其实该算法于2018年就已经发表于bioRxiv(https://www.biorxiv.org/content/early/2018/11/04/461954
) ,其算法逻辑如下图所示:
图1. Harmony算法概述
harmony算法与其他整合算法相比的优势:
(1)整合数据的同时对稀有细胞的敏感性依然很好;
(2)省内存;
(3)适合于更复杂的单细胞分析实验设计,可以比较来自不同供体,组织和技术平台的细胞。
基本原理:我们用不同颜色表示不同数据集,用形状表示不同的细胞类型。首先,Harmony应用主成分分析(一文看懂PCA主成分分析)将转录组表达谱嵌入到低维空间中,然后应用迭代过程去除数据集特有的影响。

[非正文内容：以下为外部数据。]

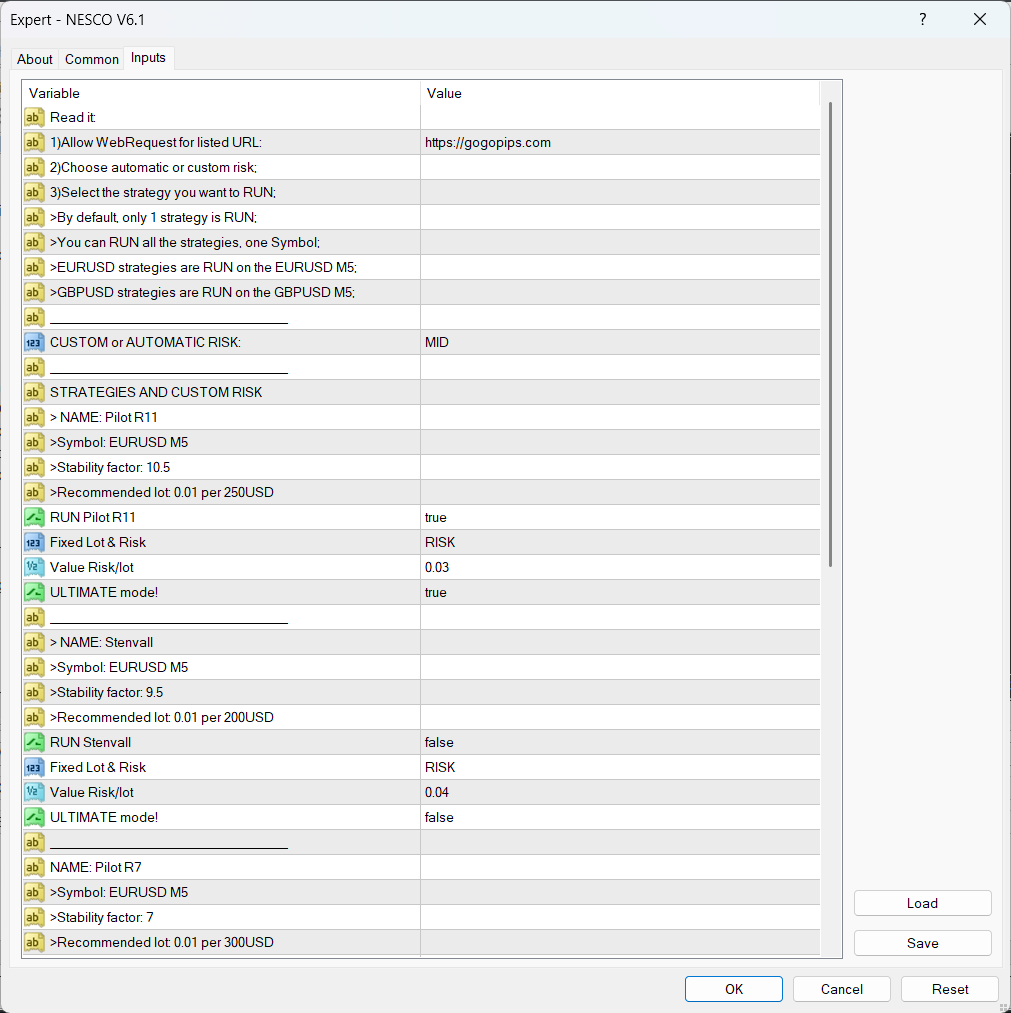Open the MID risk value dropdown
This screenshot has width=1011, height=1013.
[x=620, y=342]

(A)Harmony概率性地将细胞分配给cluster,从而使每个cluster内数据集的多样性最大化。
(B)Harmony计算每个cluster的所有数据集的全局中心,以及特定数据集的中心。
(C)在每个cluster中,Harmony基于中心为每个数据集计算校正因子。
(D)最后,Harmony使用基于C的特定于细胞的因子校正每个细胞。由于Harmony使用软聚类,因此可以通过多个因子的线性组合对其A中进行的软聚类分配进行线性校正,来修正每个单细胞。
重复步骤A到D,直到收敛为止。聚类分配和数据集之间的依赖性随着每一轮的减少而减小。
安装
library(devtools)
install_github("immunogenomics/harmony")
流程
我们以Seurat v3为例,使用harmony
进行数据整合:
library(Seurat)
library(cowplot)
library(harmony)
首先,下载稀疏矩阵示例(https://www.dropbox.com/s/t06tptwbyn7arb6/pbmc_stim.RData?dl=1
)并将其移动到文件夹下(例如data/)。
load('data/pbmc_stim.RData') #加载矩阵数据
Initialize Seurat Object
在运行Harmony之前,创建一个Seurat对象并按照标准PCA(用了这么多年的PCA可视化竟然是错的!!!)进行分析。
pbmc <- CreateSeuratObject(counts = cbind(stim.sparse, ctrl.sparse), project = "PBMC", min.cells = 5) %>%Seurat::NormalizeData(verbose = FALSE) %>%FindVariableFeatures(selection.method = "vst", nfeatures = 2000) %>%ScaleData(verbose = FALSE) %>%RunPCA(pc.genes = pbmc@var.genes, npcs = 20, verbose = FALSE)
R语言中%>%的含义是什么呢,管道函数啦,就是把左件的值发送给右件的表达式,并作为右件表达式函数的第一个参数。
pbmc@meta.data$stim <- c(rep("STIM", ncol(stim.sparse)), rep("CTRL", ncol(ctrl.sparse)))#赋值条件变量
未经校正的PC中的数据集之间存在明显差异:
options(repr.plot.height = 5, repr.plot.width = 12)
p1 <- DimPlot(object = pbmc, reduction = "pca", pt.size = .1, group.by = "stim", do.return = TRUE)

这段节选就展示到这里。